En abril de 1881, Pedro Castera viajó a Barcelona con la intención de imprimir, en un solo volumen, todos los textos mineros de su autoría que hallábanse publicados en una miríada de periódicos; finalmente, en 1882, La República anunciaría la publicación de Las minas y los mineros, el primer libro de su género que aparece en México y que, en palabras de Ignacio Manuel Altamirano, imprimió un renovado frescor en la naciente literatura mexicana que, de cara a los sesenta años de vida independiente del país, se encontraba dedicada a la narrativa de luchas intestinas y guerras en contra de invasores extranjeros. Las narraciones de Castera representan el brote literario de la paz en el país, consagrado al público lector que no se halla más inquietado por las revoluciones o afligido por las miserias del desorden social.

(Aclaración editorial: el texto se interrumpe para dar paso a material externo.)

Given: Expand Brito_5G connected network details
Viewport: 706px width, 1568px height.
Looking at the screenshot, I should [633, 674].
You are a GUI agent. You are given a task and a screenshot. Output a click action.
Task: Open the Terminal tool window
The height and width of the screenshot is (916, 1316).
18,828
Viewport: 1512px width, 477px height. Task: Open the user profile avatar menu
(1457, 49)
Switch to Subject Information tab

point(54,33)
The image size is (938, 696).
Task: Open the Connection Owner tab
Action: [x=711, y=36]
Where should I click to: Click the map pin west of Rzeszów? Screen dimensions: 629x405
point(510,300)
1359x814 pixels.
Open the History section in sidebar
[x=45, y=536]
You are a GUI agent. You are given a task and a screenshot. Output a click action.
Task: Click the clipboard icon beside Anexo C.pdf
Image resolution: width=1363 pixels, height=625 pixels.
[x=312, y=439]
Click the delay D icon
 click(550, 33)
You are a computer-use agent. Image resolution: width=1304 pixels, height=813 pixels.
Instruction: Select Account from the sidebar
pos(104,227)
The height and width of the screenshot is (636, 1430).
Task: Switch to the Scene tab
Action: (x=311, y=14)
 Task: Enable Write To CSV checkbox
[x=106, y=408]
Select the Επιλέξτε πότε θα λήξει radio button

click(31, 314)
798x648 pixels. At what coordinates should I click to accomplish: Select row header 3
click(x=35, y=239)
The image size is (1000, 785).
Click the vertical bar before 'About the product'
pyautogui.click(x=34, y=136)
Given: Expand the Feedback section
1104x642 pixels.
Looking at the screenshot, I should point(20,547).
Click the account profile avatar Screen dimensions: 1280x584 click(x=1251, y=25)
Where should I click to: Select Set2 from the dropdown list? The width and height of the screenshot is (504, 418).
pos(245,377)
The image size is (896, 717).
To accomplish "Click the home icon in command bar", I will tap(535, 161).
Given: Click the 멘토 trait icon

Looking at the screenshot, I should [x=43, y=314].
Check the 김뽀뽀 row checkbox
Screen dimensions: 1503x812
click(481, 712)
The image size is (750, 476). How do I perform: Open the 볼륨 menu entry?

Las minas y los mineros develó una veta de oro escondida en el cuarzo de la literatura patria, de los novelados desvelos dados a la luna mortecina de la provincia mexicana, de la búsqueda de los criaderos de diamantes ensortijados en las sierras surianas, de la lucha descarnada entre exploradores e hijos fieras del monte, del agua que anega galerías y tiros, y del Tildío, morrongo de minas y salvador de hombres
Historias como estas son dones, regalos hechos a nosotros por todos aquellos que han entendido la máxima del oficio.